Was Kinderzeichnungen über wissenschaftliche Rollenbilder verraten

10. Juni 2025 Lara Altenstädter

Wie stellen sich Grundschulkinder eigentlich Forschende vor? Tragen sie weiße Kittel, experimentieren mit bunten Flüssigkeiten oder arbeiten sie unter freiem Himmel? Kollektiv geteilte Vorstellungen, u. a. medial vermittelt, prägen unsere gesellschaftlichen Bilder von Wissenschaft, werden aber individuell verarbeitet und neu interpretiert. Für meine derzeitige Forschungsarbeit habe ich Grundschulkinder, deren Mütter selbst in der Wissenschaft tätig sind, gebeten: „Bitte zeichne eine forschende Person.“

Zwischen Stereotyp und kindlicher Imagination

Die Frage, wie Kinder sich Wissenschaft und Wissenschaftler*innen vorstellen, beschäftigt die Forschung bereits seit Jahrzehnten. Der klassische Draw-A-Scientist Test (DAST) hat seit den 1980er-Jahren regelmäßig gezeigt, dass Kinder häufig stereotype Bilder zeichnen: ältere Männer mit weißen Kitteln, Brillen und wirrem Haar, die in Laboren experimentieren.

Dies hängt auch mit den medial vermittelten Bildern von Wissenschaft und Forschenden zusammen. Das Global Media Monitoring Project (2015) zeigt, dass Frauen signifikant seltener als Expertinnen dargestellt oder interviewt werden als Männer. Auch die Studie von Prommer und Linke (2015) zeigt, dass Medien oft Geschlechterstereotype (re)produzieren, indem Frauen sexualisiert dargestellt oder in Interviews vorrangig zu ihrem Privatleben statt zu ihrer Fachexpertise befragt werden. Diese gesellschaftlich weit verbreiteten Stereotype prägen unsere Vorstellungen, auch die von Kindern.

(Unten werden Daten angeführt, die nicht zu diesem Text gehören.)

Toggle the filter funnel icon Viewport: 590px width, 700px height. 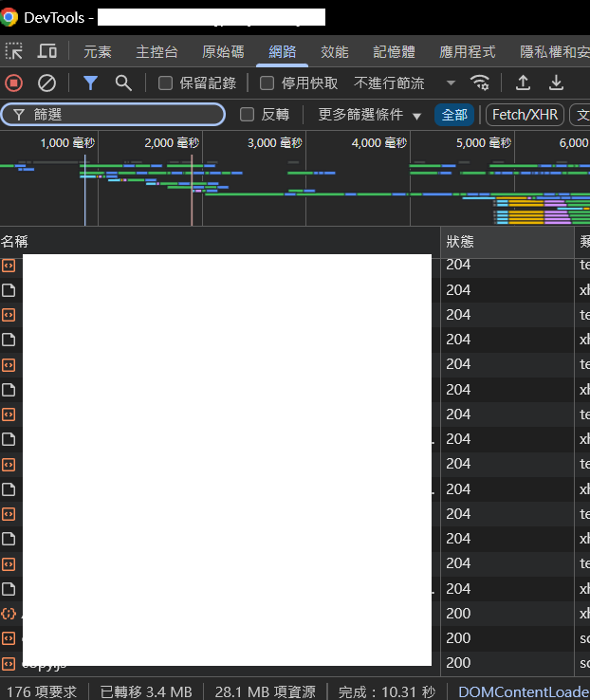click(90, 83)
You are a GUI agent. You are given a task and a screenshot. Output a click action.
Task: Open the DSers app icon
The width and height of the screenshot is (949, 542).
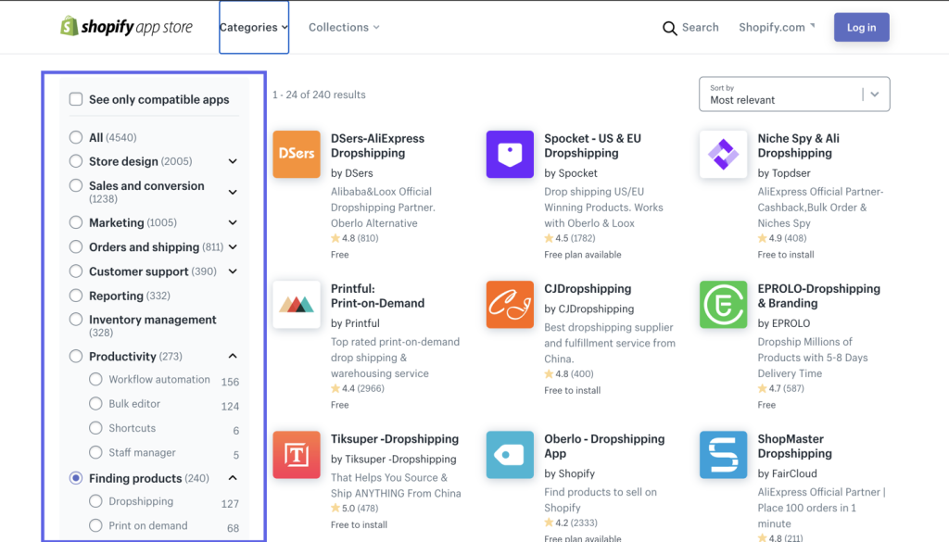(297, 154)
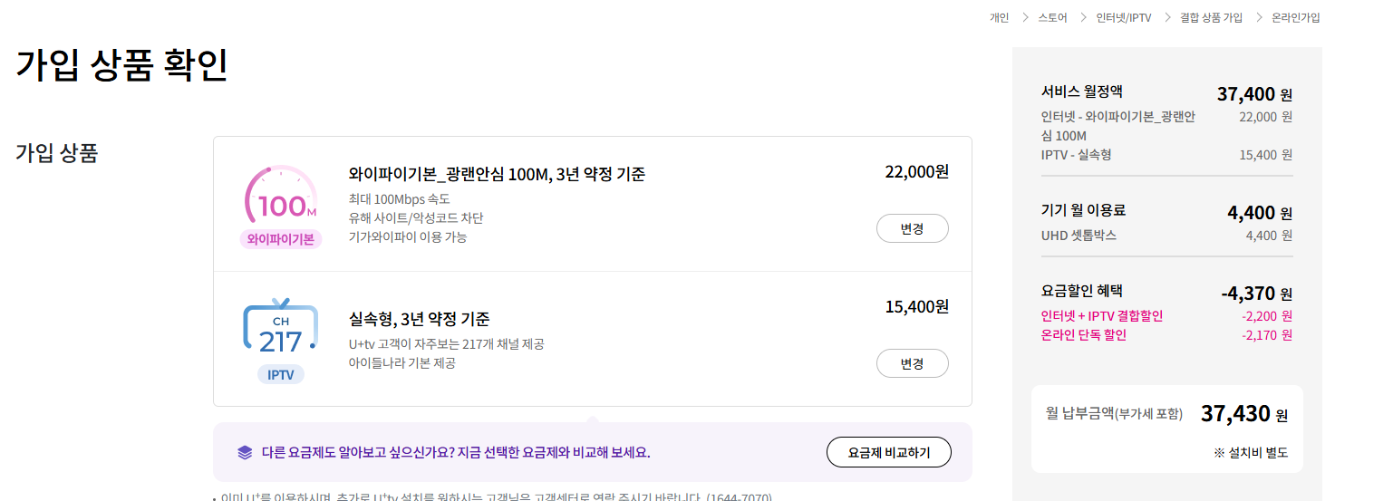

In meinen eigenen Daten deutet sich dabei an, dass diese stereotypen Vorstellungen deutlich aufgebrochen werden, wenn Kinder im eigenen, direkten familiären Umfeld Wissenschaftlerinnen erleben.

Das soziale Imaginäre und die Bedeutung von Role Models

Kinderzeichnungen sind nicht nur individuelle Schöpfungen, sondern auch Ausdruck kollektiver gesellschaftlicher Vorstellungen. Die kindliche Imagination von Wissenschaft und Forschung kann im Sinne von Castoriadis (1984, 2010) und Taylor (2002, 2004) als Phänomen des sozialen Imaginären verstanden werden. Das Konzept des sozialen Imaginären beschreibt jenes atheoretische Wissen, das wir alle über gesellschaftliche Zusammenhänge besitzen, ohne es direkt benennen zu können. Es dokumentiert sich besonders in Bildern, Geschichten und symbolischen Darstellungen – so auch in Kinderzeichnungen. Diese spiegeln einerseits gesellschaftlich verankerte Vorstellungen von Wissenschaft wider, zeigen aber gleichzeitig die kreative kindliche Imagination, die bestehende Vorstellungen weiterentwickeln kann.

Die Bedeutung dieser theoretischen Perspektive kommt beim Blick auf die spezifische Situation der untersuchten Kinder zum Tragen: Anders als die meisten ihrer Altersgruppe erleben sie Wissenschaft nicht nur über Medien oder Schulbücher, sondern haben mit ihren Müttern direkte Vorbilder im wissenschaftlichen Bereich. Es stellt sich die Frage, ob und wie diese unmittelbare Erfahrung ihren Vorstellungshorizont erweitert und welchen Einfluss dies auf die Entwicklung differenzierterer Forschungsbilder haben könnte.

Methodische Einblicke

Elf Grundschulkinder im Alter von sechs bis elf Jahren, vier Jungen und sieben Mädchen, erhielten den offenen Impuls: „Zeichne eine forschende Person.“ Sechs der elf Zeichnungen zeigen dabei weibliche Forschende, einige Kinder zeichneten explizit ihre eigenen Mütter. „Mama, dann male ich dich“ oder „Mama, das bist dann du“ äußerten zwei der Kinder während des Zeichnens. Wenn sie nach einer Präzisierung der Aufgabenstellung fragten, wurden sie mit dem Satz „Male einfach, was dir einfällt, wenn du an eine forschende Person denkst“ ermutigt. Um authentische Einblicke in die kindliche Vorstellungswelt zu gewinnen, wurden die Zeichnungen in den Kindern vertrauter häuslicher Umgebung erstellt.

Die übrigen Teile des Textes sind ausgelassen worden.